# Coffee mead--Brewed or beans



## Baloo (Feb 28, 2006)

I guess it would be the same for beers? The best method is to "cold brew" the coffee in the fridge for 24 hrs. This way it cuts down on some of the more bitter qualities of the coffee that you probably don't want in your mead. I personally would add the coffee post fermentation. I would pull out a measured amount of mead (a cup, pint, quart etc.) , and add a measured amount of the coffee brew until I got the flavor I was looking for. Then all you have to do is multiply the amount to fit your batch size...then bottle.


----------



## Ben Brewcat (Oct 27, 2004)

I'm with Baloo all the way. I've certainly had some great beers with brewed coffee just poured in, but with mead's delicacy and to avoind the oils concentrate is a great way to go. I had a doodad for making it but it's just a funnel with a filter plug. From memory I think I used to add 8 cups cold water to 1 lb coarse-ground beans, sit on the counter overnight, and filter through a cotton plug. This makes a lot of coffee (a tablespoon or to taste added to boiling water makes your morning cup) so reduce if you're only flavoring with it.
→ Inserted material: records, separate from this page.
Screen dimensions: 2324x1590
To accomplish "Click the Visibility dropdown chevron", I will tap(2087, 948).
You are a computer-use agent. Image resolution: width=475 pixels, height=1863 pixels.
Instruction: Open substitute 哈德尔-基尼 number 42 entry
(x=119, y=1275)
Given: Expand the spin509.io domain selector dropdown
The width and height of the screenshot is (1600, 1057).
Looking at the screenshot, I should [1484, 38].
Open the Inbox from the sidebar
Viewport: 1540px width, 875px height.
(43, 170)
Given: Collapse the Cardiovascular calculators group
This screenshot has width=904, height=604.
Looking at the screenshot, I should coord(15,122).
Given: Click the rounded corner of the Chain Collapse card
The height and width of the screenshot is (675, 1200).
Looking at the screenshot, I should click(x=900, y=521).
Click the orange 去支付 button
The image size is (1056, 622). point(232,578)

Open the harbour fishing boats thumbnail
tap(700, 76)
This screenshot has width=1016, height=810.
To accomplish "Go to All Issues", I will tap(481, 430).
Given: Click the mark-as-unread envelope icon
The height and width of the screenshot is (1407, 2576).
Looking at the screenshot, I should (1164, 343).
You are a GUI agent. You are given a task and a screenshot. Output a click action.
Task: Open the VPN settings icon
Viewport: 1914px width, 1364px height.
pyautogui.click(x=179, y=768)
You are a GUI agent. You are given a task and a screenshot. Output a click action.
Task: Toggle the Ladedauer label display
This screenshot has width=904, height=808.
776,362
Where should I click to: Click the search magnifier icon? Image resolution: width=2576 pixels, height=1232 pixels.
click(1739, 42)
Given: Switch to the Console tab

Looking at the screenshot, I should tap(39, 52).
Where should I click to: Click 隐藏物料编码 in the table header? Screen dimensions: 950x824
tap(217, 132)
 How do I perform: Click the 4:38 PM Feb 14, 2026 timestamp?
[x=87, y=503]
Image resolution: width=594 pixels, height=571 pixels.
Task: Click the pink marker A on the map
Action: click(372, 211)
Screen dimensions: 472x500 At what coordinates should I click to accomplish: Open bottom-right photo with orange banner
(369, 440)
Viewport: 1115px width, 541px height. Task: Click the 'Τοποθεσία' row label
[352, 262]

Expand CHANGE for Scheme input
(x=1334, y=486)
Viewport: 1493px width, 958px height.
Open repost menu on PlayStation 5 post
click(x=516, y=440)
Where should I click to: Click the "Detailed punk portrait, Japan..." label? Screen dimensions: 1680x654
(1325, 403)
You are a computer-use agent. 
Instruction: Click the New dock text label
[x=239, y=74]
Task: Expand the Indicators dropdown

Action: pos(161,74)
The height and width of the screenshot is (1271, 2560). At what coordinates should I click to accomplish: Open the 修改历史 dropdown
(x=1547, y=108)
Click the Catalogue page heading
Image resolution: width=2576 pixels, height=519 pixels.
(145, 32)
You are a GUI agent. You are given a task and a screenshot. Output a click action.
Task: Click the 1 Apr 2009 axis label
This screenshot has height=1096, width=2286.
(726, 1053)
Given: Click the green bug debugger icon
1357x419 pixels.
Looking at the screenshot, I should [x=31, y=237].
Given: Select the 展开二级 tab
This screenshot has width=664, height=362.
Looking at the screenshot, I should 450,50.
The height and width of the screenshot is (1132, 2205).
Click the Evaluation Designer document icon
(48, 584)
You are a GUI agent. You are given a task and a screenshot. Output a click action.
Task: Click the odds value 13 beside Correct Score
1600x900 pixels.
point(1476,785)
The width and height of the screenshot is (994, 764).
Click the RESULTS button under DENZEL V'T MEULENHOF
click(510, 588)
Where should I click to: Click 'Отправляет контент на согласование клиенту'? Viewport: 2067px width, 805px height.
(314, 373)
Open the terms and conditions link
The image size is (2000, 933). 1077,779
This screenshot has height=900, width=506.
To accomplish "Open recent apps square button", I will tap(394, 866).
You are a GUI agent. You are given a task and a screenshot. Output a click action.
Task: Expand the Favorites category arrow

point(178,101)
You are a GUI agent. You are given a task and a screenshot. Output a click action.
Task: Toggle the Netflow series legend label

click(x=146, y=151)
Alternatively and even easier is to use a tincture such as coffee liqueur, skip Kahlua (has cream) just straight coffee liqueur. Sanitary already, just add to taste.

I like these methods for the control you get over the amount of flavor. I find that flavored meads of any kind have a narrow window of balance, they're easy to over- or under-flavor.


----------



## Jack Grimshaw (Feb 10, 2001)

Thanks for the input.Tincture it is!!


----------